Until former Assembly Speaker John A. Pérez called it off Friday, we were in the midst of what was likely to become the biggest election recount in California history. If anything good comes of this political tempest, it is to remind us how badly we need to reform our recount laws. The race to be the next state controller was excruciatingly tight. Fresno Mayor Ashley Swearengin, a Republican, is now set to face off against Board of Equalization member Betty Yee. Four hundred eighty-one votes separated Pérez and Yee, both Democrats. After the recount, which cost approximately $30,000, Perez picked up 10 votes. The way we do recounts in California is, well, a tad unruly. Welcome to the Golden State, where a candidate or other registered voter must request and pay for a recount. And they can choose which precincts will be subject to the recount. Why is this a problem?

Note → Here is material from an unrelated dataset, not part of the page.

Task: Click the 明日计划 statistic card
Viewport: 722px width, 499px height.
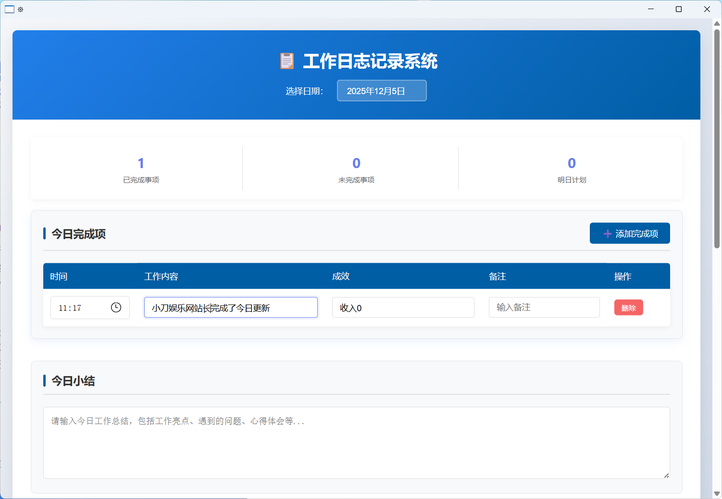Action: tap(571, 169)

First, the recount rules mean you get as much democracy as you can buy. Many of us know that money plays an outsized role in political campaigns. But, at least everyone still has the right to an equally weighted vote, or so we thought. This allowed many of us to sleep at night. Well, wake up folks. It turns out that money can play a troubling role in the actual counting of votes as well.
There are no recounts in California unless the candidate or another registered voter can at least initially foot the bill for the cost of the recount. This means that candidates without money at the end of a campaign, or without access to friends with money, will not be able to avail themselves of a recount. So how many votes will get another look? As many as someone can pay for. Yes, this troubles me.
The typical case in these atypical cases is for a candidate to call for a recount and use her own funds or campaign funds. This is potentially just an upfront cost that can be recouped. If the candidate prevails she gets her money back.